Only a handful of the hundreds of cases filed have concluded. Lower court across the country are trending in favor of the insured, ruling that COVID-19-related shutdowns do not result in a direct physical loss to business property so that the loss is not an insured peril. The cases below are just a few examples:

  1. Two decisions from federal courts in Illinois have ruled that no coverage exists for COVID related business interruption losses.
  2. A New York federal court ruled that the policy’s direct physical property damage requirement was not met because any losses were caused by the state governor’s shutdown order and not any particular damage to the business property.
  3. A Michigan state court dismissed a policyholder lawsuit because the insured did not allege that any form of physical loss or damage to the property occurred as required by the policy.
  4. A District of Colombia court found that the policy did not provide business interruption coverage for COVID-19 losses due to the lack of any physical damage to property.
  5. Two California state courts separately upheld the denial of coverage to restaurants because the virus was not shown to have caused physical damage to the business property.

Despite these setbacks for insureds, there are glimmers of hope for policyholders:

  1. A Missouri federal court ruled in favor of the insured and the rejected the insurance company’s arguments that business interruption income losses due to COVID-19 are not covered under an “all-risk” policy because the policy did not define the terms “physical loss” or “physical damage” and did not include any explicit exclusion for losses caused by viruses or communicable diseases. The ruling was based on the allegations in the complaint and not on any evidence that property damage had in fact occurred due to the presence of the virus. This ruling was the first in which a court allowed a policyholder’s COVID-19 coverage suit to proceed.
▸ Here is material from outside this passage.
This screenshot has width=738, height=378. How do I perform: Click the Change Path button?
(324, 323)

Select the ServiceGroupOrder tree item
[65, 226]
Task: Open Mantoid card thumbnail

  2. A New Jersey state court also ruled favorably to an insured on a COVID-19 business interruption suit. The insured alleged that governmental orders closing non-essential businesses constituted a covered cause of loss under the policy. While the policyholder did not allege the actual presence of the coronavirus on its property, it claimed such an allegation was not needed to establish coverage. The court stated that the argument advanced a novel theory of insurance coverage arising from an unprecedented, historic event that merited denial of the insurer’s attempt to dismiss the case.
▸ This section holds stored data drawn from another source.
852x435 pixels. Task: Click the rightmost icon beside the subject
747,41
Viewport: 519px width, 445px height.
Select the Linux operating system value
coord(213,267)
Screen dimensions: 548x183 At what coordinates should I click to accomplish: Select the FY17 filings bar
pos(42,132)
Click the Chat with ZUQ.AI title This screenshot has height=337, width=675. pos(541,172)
  3. A Florida federal court ruled in favor of an insured on the basis that the virus exclusion was ambiguous in that it did not directly address losses caused by the unique circumstances that COVID-19 has had on society – a distinction which the court found to be significant.
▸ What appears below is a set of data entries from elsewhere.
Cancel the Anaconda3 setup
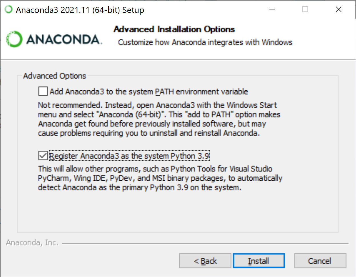 (320, 261)
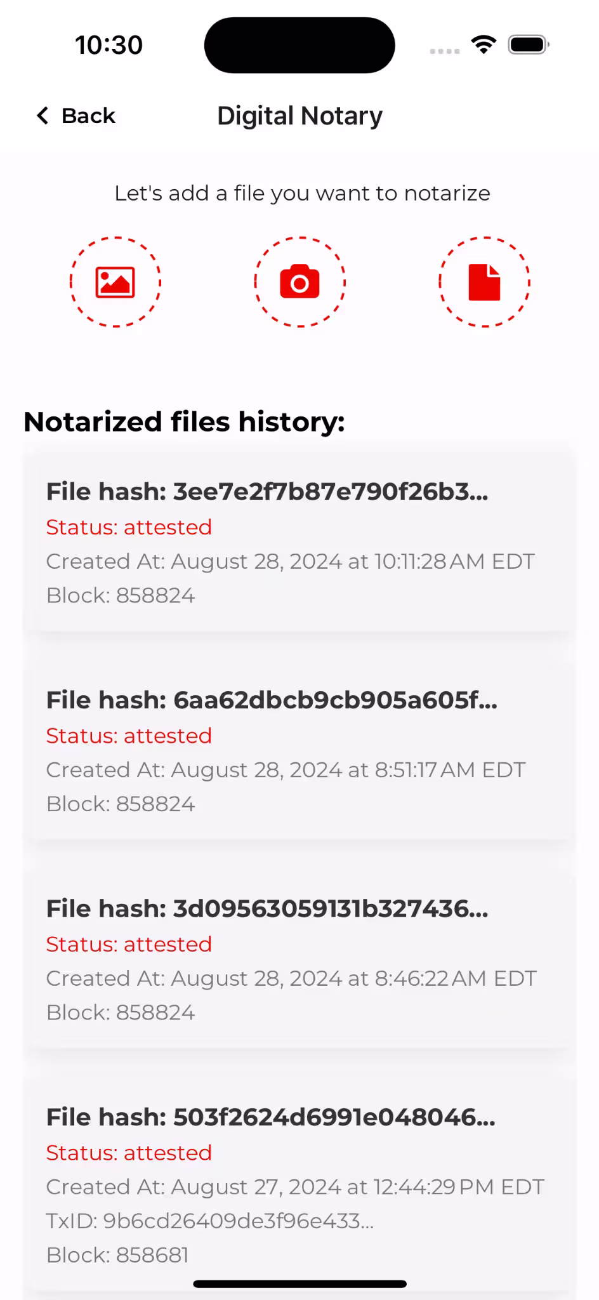599x1300 pixels.
Task: Tap Block 858681 in last record
Action: coord(117,1255)
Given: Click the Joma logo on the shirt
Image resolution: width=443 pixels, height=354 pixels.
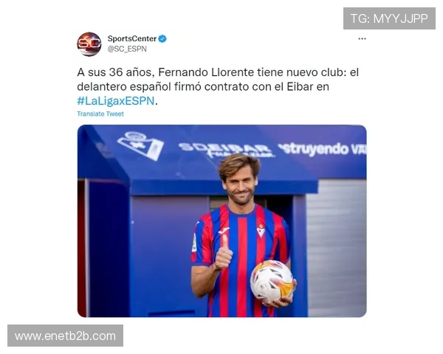Looking at the screenshot, I should tap(224, 231).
  4. A North Carolina state court found coverage for business interruption losses because “direct physical loss” to property includes the inability to use the property due to governmental orders. While this decision has bolstered the hopes of policyholders, it is an order from a trial court, not a reviewing court.
    A Virginia federal court ruled for the insured because its business property sustained a direct physical loss when it was rendered uninhabitable, inaccessible, and dangerous to use because of the state’s closure order.

The current situation has the potential to shape insurance law and policy coverage far into the future. One thing is clear: the cases could wind through multiple layers of appeal and will likely not be resolved quickly. We are watching for outcomes and decisions so that we can offer our best guidance to businesses.